Activity -
Among the records, find the lines that hold the string "menu" and return them.

Record set -
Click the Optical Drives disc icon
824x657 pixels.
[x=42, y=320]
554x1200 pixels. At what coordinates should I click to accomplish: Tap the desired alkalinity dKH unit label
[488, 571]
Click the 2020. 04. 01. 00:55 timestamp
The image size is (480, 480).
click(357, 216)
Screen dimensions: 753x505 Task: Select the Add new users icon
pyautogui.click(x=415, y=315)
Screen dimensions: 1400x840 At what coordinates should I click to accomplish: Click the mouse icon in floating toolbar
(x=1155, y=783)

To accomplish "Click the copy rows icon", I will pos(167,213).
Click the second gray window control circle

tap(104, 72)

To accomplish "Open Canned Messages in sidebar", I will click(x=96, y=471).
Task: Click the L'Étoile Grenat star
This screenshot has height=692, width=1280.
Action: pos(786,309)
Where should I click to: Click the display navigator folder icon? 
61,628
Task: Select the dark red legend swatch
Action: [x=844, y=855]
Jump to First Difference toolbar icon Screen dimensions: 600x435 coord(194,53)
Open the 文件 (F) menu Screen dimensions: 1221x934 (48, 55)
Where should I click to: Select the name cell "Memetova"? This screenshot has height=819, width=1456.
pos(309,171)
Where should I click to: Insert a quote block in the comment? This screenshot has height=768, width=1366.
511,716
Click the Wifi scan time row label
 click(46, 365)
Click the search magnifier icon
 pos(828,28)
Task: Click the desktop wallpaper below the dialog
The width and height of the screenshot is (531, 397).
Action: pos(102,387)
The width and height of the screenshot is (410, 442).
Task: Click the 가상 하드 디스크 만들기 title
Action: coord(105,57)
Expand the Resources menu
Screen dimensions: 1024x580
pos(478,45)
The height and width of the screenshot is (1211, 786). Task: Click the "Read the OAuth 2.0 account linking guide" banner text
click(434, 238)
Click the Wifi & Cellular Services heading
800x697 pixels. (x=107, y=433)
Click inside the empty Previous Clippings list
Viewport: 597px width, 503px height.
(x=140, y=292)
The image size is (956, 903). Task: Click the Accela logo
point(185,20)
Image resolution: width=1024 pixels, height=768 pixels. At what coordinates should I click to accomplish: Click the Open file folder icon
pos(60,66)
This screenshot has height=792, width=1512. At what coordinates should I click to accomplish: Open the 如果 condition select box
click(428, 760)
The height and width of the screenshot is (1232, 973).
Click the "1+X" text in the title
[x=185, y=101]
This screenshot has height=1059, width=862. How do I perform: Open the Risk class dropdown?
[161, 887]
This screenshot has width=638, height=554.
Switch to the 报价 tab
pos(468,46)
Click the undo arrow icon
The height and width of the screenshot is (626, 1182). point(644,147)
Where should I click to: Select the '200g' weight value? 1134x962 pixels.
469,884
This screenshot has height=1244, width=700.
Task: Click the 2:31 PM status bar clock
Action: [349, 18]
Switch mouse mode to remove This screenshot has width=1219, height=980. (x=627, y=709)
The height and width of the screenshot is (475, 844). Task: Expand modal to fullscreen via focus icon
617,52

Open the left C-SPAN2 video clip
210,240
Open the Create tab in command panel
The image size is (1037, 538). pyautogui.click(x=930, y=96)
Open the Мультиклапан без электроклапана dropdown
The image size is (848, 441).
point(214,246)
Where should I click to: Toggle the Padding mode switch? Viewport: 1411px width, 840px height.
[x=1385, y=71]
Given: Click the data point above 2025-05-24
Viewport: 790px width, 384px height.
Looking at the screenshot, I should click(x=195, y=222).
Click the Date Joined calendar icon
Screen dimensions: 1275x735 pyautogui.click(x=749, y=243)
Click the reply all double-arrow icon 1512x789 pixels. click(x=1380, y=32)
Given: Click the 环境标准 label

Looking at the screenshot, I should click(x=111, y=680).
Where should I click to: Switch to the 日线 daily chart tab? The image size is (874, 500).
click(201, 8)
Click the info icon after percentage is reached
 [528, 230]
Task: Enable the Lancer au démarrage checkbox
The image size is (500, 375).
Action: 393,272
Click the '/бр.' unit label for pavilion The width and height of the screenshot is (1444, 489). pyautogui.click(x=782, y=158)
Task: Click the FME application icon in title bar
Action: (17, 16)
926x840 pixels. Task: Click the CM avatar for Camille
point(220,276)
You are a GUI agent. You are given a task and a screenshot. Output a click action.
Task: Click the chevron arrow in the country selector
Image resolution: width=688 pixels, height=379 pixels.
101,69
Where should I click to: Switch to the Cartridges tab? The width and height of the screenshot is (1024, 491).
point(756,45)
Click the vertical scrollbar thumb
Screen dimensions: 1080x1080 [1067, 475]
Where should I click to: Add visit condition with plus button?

Written answer -
Open the 文件 (F) menu Screen dimensions: 1221x934 (48, 55)
Expand the Resources menu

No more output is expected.